Abstract and Introduction
Background: Appropriate evaluation of disease or treatment outcomes requires a good understanding of the aspects of the disease and its consequences that actually matter to patients. The OMERACT process has identified several domains of outcome measurement for chronic gout, but patient involvement has only been briefly described.
Objectives: To make the results of patient involvement more explicit, the current study reports on an exercise carried out in the early part of the OMERACT domain identification process.
Methods: Patients with gout were asked to identify areas of life affected by gout. These areas were rated (0–10) and ranked for importance by a second group of patients with gout recruited from both primary care and a rheumatology clinic.
Results: Thirty-one patients with gout performed the initial generation of areas of importance. These areas were combined to form 14 items, which were ranked and scored by 107 patients. Four areas were ranked first to third most important by at least 20% of participants. These were pain (median rating, 10), loss of joint motion (median rating, 9), work loss (median rating, 7), and joint inflammation/swelling (median rating, 8). Three additional areas were ranked highly by at least 10% of patients: difficulty with wearing shoes, having to undertake a restrictive diet, and sleep.
Conclusions: These data largely confirmed the relevance of the gout OMERACT domains while identifying additional issues for patients that require further investigation.
Appropriate evaluation of disease or treatment outcomes requires a good understanding of the aspects of the disease and its consequences that actually matter to patients. Gout is a common and disabling condition, yet there are few published studies that describe which outcomes are of importance to patients. Lindsay et al identified 3 key themes that described the concerns of patients with gout: (i) the directly experienced symptoms of the disease such as pain and disability, (ii) the progressive nature of the condition, and (iii) lack of knowledge about gout.

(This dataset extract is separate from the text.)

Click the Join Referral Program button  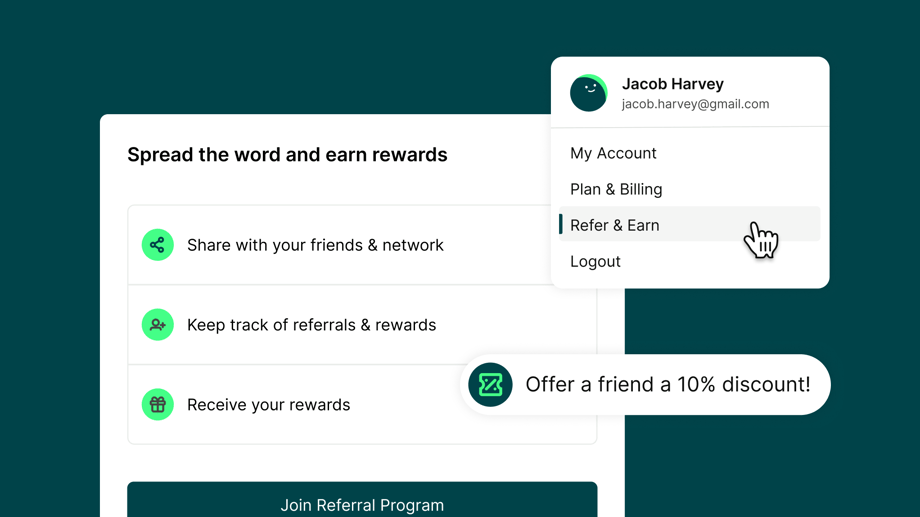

The OMERACT process has identified several domains of outcome measurement for chronic and acute gout, but patient involvement has only been briefly described. The process of domain identification and endorsement consisted of several steps. Expert rheumatologist and pharmaceutical industry representatives discussed domains as a special interest group at OMERACT 7 in 2004 and OMERACT 8 in 2006. During the second meeting, results of an unpublished patient survey were presented by Edwards in which 28 patients with gout from 1 rheumatology service were asked about how gout affected their lives. The top-ranked areas were pain, immobility during flares, unpredictability of attacks, dependency and limitations of daily activities, and abandonment of hobbies or leisure activities. A preliminary list of domains was developed from OMERACT 8 and was examined through an online Delphi survey among rheumatologists. At OMERACT 9 in 2008, domains for outcome measurement in acute and chronic gout were discussed in plenary and small group sessions by all OMERACT participants. The main results of the current study were discussed briefly. A formal voting procedure whereby 7 domains received endorsement as being mandatory for chronic gout studies from at least 70% of participants was the final step.
To make the results of patient involvement more explicit, the current study reports on an exercise carried out in the early part of the OMERACT domain identification process. In doing so, we also highlight areas in which further work needs to be done to properly understand the patients' perspective.